--- Start EXTRACTED DATA ---
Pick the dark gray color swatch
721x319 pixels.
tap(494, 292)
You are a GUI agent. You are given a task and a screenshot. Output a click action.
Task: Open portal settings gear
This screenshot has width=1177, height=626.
--- End EXTRACTED DATA ---
Please quote each of the rows above word for word, line by line.

Pick the dark gray color swatch
721x319 pixels.
tap(494, 292)
You are a GUI agent. You are given a task and a screenshot. Output a click action.
Task: Open portal settings gear
This screenshot has width=1177, height=626.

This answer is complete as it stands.